PROMPT 1 :: Please set down the part of the saxophone quartet concert piece that opens with the words containing "The Charleston-based group’s" and closes with "by Caryl Florio.", copied word for word.
PROMPT 2 :: Resume the saxophone quartet concert piece from the point where it stops.

The Charleston-based group’s repertoire spans an impressive range of time periods. Their set, which will be performed at Forte Jazz Lounge at 7:00pm on Tuesday, June 8th, is an eclectic mix of transcriptions and original works for saxophone, from Bach to the ragtime-era “Beautiful Ohio Blues” to an arrangement of “Over the Rainbow”. There will also be a tango by Italian composer Roberto di Marino, a tribute to the late pianist Chick Corea, and what Davis describes as “the first quartet probably ever written for saxophone”, published in 1879 by Caryl Florio.


The year the Florio quartet was published, the saxophone was only about 35 years old. First patented by Belgian woodwind player Adolphe Sax, it has been constructed in myriad sizes and shapes in the century-and-a-half since its conception. Davis has a deep appreciation for this history, which is apparent in his equipment choices. “I play a vintage curved soprano saxophone, which is very interesting,” (modern sopranos are typically straight). “It’s a hundred-year-old saxophone… and it has a very, very interesting, dark, almost flute-like sound.”

DATASET CONTENT ::
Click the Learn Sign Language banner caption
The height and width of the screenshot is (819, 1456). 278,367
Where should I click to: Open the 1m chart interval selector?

EXERCISE OUTPUT 1 ::
The Charleston-based group’s repertoire spans an impressive range of time periods. Their set, which will be performed at Forte Jazz Lounge at 7:00pm on Tuesday, June 8th, is an eclectic mix of transcriptions and original works for saxophone, from Bach to the ragtime-era “Beautiful Ohio Blues” to an arrangement of “Over the Rainbow”. There will also be a tango by Italian composer Roberto di Marino, a tribute to the late pianist Chick Corea, and what Davis describes as “the first quartet probably ever written for saxophone”, published in 1879 by Caryl Florio.

EXERCISE OUTPUT 2 ::
Davis purchased the sax from New York -based Dr. Paul Cohen - “probably the leading historian in the world on vintage saxophones” - whom he met in the ‘80s during his graduate studies at Manhattan School of Music. Dr. Cohen’s saxophone collection is a sight to see for anyone interested in rare and unusual instruments. “He has saxophones dating back to the very beginning of 1850, and saxophones that don’t even look like modern saxophones.”


Even the mouthpiece was carefully chosen. Both Davis and another member of Sax in the City have mouthpieces modeled after the original Adolphe Sax design, produced by Dr. Ronald Caravan. “The instruments of that period sound different than the instruments of today,” says Davis. They’ve tried to copy it, but it’s not the same. It’s like trying to copy a Stradivarius. They haven’t really mastered it.”


Davis is what Charlestonians call a “transplant”, having moved here from New York after retiring from public school teaching. “I wanted the more laid-back lifestyle, little bit warmer environment. I love it down here.” Though he has played at Forte Jazz Lounge before, in owner Joe Clarke’s big band, he is excited to bring his eclectic sound to the King Street club.


“Joe has so many different styles. It’s based in jazz, but he has things that go into more R&B sometimes, some blues things. It’s really the only true club that’s really in existence for that type of music. ...Forte is a diamond in the rough, and things seem to be picking up.”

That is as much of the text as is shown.